Riot’s AMD Deal Signals a Strategic Shift

Riot Platforms (Nasdaq: RIOT) delivered one of the more consequential announcements. The company revealed a long term lease agreement with AMD that will bring a significant data center tenant to Riot’s Rockdale, Texas site.

Under the deal, Riot will provide 25 megawatts of capacity to AMD under an initial 10 year contract worth at least $311 million with further extension options that could boost spending to $1 billion. Potentially scaling into the hundreds of megawatts if demand grows.

For Riot, the deal is about more than headline revenue. It is a signal to the market that its infrastructure has value beyond Bitcoin mining. The company owns large tracts of land, controls substantial power capacity, and now has proof that major technology firms are willing to commit capital to those assets.

Investors reacted accordingly. Riot shares moved higher, up more than 14% on Friday trading, following the announcement as markets began to reassess the company not just as a miner, but as a data center landlord with optionality tied to AI and high performance computing.


Galaxy Digital’s Texas Vision Goes Bigger

Galaxy Digital Holdings (Nasdaq: GLXY) is taking a similar path, but on a much larger scale. The company is pushing ahead with plans to transform its Helios site in Texas into one of the largest AI and high performance computing campuses in North America.

Originally built with Bitcoin mining in mind, the Helios campus is being reimagined as a multi gigawatt data center hub. Galaxy has lined up major financing, private investment, and long term leasing commitments from AI focused cloud providers to make the vision real.

If fully built out, the site could support several gigawatts of capacity and generate recurring revenue that dwarfs traditional mining income. For Galaxy, this represents a pivot away from the boom and bust nature of crypto markets toward something closer to a regulated infrastructure business.

The market response has been mixed but attentive. While Galaxy shares remain volatile, investors appear increasingly willing to assign value to the long term cash flow potential of the Helios project, Galaxy shares were up over 6% on the day to $34, following a 13% rally on Thursday. The stock is now up about 57% year-to-date.


A Broader Shift Across the Mining Sector

Taken together, the Riot and Galaxy announcements point to a broader transformation underway in crypto mining. Rising competition, higher network difficulty, and the effects of Bitcoin’s halving cycle are pushing miners to look for steadier revenue streams.

Access to cheap power and large scale land holdings are turning out to be valuable assets beyond mining. AI workloads, cloud computing, and enterprise data services are all competing for the same infrastructure that miners already operate.

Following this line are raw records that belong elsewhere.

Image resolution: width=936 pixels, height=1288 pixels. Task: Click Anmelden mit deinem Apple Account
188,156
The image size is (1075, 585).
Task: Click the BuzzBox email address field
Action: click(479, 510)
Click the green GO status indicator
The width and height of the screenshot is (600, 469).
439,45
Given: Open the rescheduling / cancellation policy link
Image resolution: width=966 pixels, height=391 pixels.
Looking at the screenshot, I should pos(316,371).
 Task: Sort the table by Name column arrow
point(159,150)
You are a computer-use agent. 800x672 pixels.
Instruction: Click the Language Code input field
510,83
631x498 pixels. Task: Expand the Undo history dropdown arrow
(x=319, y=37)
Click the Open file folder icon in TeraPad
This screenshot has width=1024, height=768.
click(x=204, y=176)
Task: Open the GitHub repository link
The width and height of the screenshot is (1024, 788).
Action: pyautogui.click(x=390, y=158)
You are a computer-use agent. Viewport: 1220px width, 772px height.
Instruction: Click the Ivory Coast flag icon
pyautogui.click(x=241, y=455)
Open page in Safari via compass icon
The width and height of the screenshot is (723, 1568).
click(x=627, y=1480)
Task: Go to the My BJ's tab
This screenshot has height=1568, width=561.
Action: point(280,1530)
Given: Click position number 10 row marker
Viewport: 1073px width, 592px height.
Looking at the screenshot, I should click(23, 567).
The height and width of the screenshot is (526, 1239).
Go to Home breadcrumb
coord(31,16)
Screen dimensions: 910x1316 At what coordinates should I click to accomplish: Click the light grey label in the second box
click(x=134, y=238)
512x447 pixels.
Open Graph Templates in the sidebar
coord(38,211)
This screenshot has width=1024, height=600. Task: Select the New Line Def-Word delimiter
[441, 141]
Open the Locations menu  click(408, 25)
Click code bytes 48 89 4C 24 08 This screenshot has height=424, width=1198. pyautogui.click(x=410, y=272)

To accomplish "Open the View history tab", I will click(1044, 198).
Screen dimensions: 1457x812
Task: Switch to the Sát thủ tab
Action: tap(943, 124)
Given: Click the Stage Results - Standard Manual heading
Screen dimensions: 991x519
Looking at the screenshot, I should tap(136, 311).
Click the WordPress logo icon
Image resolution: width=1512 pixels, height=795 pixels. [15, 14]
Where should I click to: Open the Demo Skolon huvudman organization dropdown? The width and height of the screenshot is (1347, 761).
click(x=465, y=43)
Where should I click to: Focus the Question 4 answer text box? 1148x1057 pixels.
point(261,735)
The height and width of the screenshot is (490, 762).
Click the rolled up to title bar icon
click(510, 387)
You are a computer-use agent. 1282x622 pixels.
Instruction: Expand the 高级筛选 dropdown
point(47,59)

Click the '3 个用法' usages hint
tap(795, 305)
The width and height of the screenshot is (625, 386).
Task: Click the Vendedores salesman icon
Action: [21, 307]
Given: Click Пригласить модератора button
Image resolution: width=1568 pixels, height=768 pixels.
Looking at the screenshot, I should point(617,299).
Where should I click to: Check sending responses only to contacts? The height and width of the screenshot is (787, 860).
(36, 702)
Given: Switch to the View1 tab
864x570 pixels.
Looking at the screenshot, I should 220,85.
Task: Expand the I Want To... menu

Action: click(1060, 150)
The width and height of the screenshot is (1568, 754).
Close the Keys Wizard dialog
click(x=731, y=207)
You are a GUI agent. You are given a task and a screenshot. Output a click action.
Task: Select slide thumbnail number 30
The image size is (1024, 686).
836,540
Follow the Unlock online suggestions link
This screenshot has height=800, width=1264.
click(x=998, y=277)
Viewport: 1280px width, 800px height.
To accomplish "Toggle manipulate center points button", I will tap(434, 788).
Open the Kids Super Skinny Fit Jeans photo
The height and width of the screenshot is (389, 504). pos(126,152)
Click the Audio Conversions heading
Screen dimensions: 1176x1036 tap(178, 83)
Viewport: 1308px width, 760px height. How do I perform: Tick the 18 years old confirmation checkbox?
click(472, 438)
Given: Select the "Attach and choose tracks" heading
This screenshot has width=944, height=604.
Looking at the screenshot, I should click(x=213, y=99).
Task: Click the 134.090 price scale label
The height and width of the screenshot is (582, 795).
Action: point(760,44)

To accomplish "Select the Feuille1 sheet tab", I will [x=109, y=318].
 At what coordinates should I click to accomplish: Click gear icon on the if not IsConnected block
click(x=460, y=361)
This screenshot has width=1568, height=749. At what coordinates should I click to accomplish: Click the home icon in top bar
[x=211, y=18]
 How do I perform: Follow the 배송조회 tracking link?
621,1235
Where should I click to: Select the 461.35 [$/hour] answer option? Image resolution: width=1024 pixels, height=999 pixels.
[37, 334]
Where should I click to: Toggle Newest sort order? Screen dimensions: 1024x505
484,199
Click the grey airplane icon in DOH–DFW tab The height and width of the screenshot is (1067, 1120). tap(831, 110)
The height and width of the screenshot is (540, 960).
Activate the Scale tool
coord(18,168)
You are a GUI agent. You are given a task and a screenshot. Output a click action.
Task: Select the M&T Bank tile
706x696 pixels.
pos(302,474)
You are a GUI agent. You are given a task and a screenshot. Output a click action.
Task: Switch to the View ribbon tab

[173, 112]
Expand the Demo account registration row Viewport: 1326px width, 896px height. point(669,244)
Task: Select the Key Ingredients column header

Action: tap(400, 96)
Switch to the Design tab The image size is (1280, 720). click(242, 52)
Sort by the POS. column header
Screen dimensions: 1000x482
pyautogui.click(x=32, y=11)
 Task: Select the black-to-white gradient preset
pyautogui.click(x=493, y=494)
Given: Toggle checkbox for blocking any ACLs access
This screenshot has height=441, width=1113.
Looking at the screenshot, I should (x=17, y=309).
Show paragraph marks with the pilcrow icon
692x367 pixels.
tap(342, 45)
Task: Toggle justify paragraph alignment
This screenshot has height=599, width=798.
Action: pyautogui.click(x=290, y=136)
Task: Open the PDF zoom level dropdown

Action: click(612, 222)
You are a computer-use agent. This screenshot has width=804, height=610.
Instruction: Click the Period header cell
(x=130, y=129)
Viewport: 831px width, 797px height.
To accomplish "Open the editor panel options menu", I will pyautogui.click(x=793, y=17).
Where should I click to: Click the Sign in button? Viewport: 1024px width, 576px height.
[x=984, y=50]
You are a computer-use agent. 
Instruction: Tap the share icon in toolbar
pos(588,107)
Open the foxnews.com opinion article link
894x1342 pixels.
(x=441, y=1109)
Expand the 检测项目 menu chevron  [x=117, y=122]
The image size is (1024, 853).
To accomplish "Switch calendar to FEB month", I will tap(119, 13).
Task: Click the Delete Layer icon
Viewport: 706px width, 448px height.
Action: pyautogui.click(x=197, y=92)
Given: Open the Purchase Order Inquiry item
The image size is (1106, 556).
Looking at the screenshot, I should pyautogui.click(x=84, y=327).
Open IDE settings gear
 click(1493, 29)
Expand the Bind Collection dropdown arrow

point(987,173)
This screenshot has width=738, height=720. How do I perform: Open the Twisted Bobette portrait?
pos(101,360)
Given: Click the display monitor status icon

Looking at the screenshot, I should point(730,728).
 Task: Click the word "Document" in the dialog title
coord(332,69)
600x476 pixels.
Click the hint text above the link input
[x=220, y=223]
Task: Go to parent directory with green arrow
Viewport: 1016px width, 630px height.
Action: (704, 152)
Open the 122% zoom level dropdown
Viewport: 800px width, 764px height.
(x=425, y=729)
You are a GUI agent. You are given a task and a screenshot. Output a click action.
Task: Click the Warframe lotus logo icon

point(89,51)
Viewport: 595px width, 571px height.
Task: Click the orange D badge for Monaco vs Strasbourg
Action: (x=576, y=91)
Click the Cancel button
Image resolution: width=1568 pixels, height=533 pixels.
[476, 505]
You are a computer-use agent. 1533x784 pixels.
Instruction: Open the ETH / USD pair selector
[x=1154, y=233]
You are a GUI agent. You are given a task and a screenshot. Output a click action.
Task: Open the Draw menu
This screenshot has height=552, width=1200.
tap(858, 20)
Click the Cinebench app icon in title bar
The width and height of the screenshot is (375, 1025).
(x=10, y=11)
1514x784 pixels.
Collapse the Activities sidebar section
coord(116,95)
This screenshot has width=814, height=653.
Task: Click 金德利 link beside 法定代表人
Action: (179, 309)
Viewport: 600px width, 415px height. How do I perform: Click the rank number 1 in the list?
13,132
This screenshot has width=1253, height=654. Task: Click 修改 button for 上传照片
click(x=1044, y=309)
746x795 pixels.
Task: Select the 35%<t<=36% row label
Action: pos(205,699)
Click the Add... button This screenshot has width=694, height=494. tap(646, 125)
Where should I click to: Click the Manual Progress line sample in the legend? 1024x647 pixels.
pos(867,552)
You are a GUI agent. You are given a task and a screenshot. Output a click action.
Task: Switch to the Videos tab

For public market investors, this creates a new way to think about mining stocks. They are no longer just proxies for Bitcoin price action. In some cases, they are becoming hybrid plays on energy, data centers, and next generation computing.

Mining stocks in general are up significantly compared to other crypto-related public companies on Friday. IREN is up 12.8%, Cypher 8%, and MARA 6%, for example, while RIOT, leading the pack, is approaching a multi-year high.

The recent rally in mining stocks suggests markets are starting to price in these shifts. Bitcoin’s price still matters, but it is no longer the only story. Corporate strategy, infrastructure quality, and long term contracts are beginning to carry more weight.

If the trend continues, the next phase of the crypto mining industry may look less like a speculative arms race and more like a battle to become essential digital infrastructure providers. For now, investors appear willing to give the sector another look, especially when miners start acting a little more like data center companies and a little less like pure crypto bets.